How to complete this task: Set down exactly, and only, the lines from the one with "2026 (147, 1966)" to the final line of the entries, both included.

Materials provided:
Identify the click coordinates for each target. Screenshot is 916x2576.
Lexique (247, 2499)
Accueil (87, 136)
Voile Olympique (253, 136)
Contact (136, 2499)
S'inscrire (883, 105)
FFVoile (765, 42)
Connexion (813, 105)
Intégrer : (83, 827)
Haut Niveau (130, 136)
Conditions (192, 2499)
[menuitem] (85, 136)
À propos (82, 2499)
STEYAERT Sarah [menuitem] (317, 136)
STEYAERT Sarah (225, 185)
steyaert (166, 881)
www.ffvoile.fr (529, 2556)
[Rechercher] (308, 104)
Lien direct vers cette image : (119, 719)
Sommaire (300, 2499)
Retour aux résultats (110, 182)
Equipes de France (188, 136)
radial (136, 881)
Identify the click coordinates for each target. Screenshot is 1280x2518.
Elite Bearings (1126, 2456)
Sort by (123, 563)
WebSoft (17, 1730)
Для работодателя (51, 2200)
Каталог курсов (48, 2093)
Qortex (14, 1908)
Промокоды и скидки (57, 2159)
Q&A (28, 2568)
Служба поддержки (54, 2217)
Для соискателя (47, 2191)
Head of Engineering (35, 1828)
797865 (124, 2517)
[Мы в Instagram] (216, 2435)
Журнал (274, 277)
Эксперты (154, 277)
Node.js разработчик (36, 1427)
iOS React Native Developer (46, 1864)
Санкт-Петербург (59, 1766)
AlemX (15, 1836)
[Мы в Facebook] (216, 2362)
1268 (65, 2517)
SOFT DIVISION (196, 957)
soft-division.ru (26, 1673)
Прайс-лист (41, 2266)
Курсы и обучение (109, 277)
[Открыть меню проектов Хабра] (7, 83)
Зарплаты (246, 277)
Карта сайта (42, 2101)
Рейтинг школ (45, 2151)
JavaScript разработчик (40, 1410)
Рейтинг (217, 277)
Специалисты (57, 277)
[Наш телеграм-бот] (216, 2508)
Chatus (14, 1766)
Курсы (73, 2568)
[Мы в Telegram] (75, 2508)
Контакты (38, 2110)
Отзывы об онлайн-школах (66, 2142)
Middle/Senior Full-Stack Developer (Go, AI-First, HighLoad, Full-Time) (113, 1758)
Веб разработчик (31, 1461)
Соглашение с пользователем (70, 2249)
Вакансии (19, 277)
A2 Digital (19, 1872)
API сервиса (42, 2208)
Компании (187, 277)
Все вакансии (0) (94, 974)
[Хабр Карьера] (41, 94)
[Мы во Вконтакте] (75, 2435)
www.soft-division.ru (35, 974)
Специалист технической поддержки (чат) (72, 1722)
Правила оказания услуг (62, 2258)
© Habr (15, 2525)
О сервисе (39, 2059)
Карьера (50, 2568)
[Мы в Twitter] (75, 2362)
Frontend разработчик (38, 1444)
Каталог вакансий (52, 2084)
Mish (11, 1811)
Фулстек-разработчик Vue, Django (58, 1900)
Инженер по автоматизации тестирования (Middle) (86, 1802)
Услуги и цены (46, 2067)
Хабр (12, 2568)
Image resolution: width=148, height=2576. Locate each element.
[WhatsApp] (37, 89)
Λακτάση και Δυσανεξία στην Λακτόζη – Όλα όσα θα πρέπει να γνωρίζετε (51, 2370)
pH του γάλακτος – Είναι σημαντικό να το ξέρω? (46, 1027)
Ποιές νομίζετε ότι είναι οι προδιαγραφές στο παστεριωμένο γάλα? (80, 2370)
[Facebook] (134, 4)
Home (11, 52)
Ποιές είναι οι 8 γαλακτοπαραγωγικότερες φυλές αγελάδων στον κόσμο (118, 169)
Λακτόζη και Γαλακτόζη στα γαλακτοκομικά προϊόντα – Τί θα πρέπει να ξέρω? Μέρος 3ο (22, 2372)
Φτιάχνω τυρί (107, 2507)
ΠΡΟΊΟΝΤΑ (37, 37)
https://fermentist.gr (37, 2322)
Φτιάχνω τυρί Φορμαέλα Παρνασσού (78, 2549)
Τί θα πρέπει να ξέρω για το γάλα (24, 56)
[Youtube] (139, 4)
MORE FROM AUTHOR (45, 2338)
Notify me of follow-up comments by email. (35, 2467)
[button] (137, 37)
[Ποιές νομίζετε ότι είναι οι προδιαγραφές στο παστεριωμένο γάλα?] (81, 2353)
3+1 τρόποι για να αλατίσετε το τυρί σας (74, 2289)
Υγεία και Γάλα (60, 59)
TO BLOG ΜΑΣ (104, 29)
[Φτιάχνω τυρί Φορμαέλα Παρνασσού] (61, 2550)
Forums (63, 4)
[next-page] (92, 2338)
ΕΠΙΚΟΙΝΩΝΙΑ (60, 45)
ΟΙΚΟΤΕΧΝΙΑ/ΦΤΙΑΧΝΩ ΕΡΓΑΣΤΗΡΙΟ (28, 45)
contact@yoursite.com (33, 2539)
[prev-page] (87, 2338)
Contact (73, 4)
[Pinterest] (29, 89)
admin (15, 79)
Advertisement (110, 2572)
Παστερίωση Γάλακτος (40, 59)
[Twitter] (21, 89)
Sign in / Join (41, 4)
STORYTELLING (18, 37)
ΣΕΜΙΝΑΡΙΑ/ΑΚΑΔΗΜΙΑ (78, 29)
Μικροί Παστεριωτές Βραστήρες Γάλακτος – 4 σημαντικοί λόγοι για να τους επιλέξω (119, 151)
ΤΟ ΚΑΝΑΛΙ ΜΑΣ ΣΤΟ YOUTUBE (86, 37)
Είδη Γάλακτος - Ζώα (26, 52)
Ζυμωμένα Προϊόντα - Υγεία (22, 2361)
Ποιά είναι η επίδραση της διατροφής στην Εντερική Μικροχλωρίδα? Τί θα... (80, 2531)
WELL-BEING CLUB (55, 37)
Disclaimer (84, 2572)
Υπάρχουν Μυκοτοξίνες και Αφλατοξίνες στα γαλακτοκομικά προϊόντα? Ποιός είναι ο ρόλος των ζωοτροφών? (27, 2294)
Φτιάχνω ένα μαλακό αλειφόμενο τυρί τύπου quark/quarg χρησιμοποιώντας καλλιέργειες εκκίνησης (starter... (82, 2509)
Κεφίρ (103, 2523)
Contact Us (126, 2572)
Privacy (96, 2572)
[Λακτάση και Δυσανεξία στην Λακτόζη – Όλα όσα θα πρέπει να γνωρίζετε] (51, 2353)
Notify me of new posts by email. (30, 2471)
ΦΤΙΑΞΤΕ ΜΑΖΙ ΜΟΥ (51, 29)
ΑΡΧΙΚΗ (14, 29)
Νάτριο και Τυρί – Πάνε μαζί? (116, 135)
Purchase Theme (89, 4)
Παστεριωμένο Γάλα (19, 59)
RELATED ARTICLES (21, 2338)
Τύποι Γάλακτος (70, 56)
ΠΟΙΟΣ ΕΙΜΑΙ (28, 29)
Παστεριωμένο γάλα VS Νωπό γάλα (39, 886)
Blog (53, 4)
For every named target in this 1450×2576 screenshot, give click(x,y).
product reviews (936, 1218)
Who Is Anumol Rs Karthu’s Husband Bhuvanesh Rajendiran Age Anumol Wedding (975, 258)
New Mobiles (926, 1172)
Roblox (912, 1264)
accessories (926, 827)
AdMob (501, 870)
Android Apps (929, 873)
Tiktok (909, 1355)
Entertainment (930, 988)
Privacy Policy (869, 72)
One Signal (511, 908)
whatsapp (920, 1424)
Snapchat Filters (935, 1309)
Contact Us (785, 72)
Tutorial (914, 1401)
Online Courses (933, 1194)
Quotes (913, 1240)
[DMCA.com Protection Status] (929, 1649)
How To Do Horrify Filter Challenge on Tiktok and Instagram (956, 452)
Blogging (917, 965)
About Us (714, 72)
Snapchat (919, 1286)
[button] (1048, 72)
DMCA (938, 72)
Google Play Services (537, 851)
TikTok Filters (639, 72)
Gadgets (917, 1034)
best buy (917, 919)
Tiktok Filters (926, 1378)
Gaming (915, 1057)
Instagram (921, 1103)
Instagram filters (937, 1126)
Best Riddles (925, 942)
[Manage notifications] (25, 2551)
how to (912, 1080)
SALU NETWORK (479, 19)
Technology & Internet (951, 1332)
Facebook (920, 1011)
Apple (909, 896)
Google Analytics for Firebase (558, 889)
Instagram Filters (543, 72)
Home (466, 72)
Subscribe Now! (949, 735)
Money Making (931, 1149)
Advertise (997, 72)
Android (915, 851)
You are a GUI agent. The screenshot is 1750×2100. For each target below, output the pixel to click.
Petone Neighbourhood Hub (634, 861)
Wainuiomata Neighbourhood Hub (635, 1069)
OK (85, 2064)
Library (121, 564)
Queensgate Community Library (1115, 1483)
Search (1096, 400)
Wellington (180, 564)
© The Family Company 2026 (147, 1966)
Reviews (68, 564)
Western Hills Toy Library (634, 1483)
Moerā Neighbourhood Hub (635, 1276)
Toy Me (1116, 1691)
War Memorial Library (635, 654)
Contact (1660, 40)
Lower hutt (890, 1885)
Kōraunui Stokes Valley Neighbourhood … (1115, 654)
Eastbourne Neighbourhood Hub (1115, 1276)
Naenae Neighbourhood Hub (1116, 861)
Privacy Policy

Result of this task:
© The Family Company 2026 (147, 1966)
Reviews (68, 564)
Western Hills Toy Library (634, 1483)
Moerā Neighbourhood Hub (635, 1276)
Toy Me (1116, 1691)
War Memorial Library (635, 654)
Contact (1660, 40)
Lower hutt (890, 1885)
Kōraunui Stokes Valley Neighbourhood … (1115, 654)
Eastbourne Neighbourhood Hub (1115, 1276)
Naenae Neighbourhood Hub (1116, 861)
Privacy Policy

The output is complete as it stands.